What emerge from this mapping is that a variety of governance arrangements, resourcing schemes, capacity-building strategies and school-level interventions coexist across and withing OECD countries to support the learning of students with SEN and their broader well-being. Each policy approach has diverse advantages and disadvantages that must be carefully taken into consideration when designing and implementing inclusive education policies.
How to wisely balance the schedule of investments in technology and in people?
Indeed, ultimately the policy challenge is to ensure that technology remains human-centred. To repeat the car analogy, in this sector you have technologies that assist the driver, that partially automate some decisions, or even that entirely take over commands in the case of self-driving cars – and probably for the best if we judge them on safety. But in education, where on that spectrum do we want to end up? We need to reflect carefully on what is the appropriate balance between the role of educators and technology, as learning is a social, relational, human process.

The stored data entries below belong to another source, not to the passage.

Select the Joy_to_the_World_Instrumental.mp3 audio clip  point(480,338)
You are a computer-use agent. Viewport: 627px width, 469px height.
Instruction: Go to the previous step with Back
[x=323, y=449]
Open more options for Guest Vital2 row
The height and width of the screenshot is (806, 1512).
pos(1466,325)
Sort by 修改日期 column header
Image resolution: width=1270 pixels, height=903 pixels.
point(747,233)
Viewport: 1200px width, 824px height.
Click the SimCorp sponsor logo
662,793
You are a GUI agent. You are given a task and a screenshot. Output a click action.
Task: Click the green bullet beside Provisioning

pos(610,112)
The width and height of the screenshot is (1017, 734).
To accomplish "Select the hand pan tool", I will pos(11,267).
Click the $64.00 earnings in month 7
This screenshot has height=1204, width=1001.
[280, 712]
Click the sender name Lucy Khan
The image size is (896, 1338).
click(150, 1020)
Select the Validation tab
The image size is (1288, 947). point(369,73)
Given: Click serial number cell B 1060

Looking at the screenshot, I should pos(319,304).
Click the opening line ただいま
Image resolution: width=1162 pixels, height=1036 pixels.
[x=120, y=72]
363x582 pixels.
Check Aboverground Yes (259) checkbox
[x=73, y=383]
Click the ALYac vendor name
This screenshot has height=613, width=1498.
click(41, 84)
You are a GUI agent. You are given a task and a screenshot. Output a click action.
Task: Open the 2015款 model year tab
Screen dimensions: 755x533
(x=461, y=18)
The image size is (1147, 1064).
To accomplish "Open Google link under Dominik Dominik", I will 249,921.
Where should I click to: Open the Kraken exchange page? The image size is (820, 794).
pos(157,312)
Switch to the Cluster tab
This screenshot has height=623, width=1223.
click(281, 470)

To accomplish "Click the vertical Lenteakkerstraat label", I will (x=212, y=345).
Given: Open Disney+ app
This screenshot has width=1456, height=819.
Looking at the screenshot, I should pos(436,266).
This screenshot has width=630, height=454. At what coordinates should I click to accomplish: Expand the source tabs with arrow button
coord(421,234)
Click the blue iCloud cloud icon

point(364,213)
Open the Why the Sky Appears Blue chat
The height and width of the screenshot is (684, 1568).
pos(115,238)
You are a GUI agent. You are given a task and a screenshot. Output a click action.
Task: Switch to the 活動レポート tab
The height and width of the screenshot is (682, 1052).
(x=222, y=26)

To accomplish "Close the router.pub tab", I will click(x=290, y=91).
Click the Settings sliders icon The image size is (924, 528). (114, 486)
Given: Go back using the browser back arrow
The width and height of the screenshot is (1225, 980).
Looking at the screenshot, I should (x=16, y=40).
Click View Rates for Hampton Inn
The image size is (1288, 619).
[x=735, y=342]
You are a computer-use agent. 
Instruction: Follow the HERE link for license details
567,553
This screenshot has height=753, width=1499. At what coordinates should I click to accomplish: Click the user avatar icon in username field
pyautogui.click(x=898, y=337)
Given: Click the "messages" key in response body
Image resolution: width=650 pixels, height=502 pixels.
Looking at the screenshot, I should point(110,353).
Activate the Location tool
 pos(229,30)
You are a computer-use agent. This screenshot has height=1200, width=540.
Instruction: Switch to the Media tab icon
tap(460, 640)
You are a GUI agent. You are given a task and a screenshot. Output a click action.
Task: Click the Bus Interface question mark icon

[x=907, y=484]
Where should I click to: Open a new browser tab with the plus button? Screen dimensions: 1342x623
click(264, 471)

Our OECD Digital Education Outlook 2021 offers some principles to get this balance right. First, it argues that it is about keeping a human-centred vision, where digital technologies are deliberately and wholly designed with educators at the heart. Then, good investment demands a good understanding of the organizational, political, and technological factors that will shape the implementation of technology in the education system. This comes with the development of technical readiness, that is to say, making sure that the solutions we design are interoperable, connected, integrated and that they form an ecosystem. Finally, it is about developing staff readiness: the humans' capacities, the skills of teachers, by “shifting the culture” to promote a good use of technology. Hybrid human-machine systems will never replace teachers, but it can support teachers in reinventing themselves as designers of learning experience, as mentors, as coaches, as tutors, or as peers.
All of this requires a good strategic plan that sets out the short-term and the long-term wins; and it requires governments to take on a crucial role, with funding of course, but also by using public policy as a tool for shaping the ecosystem that provides enabling conditions for innovation to thrive.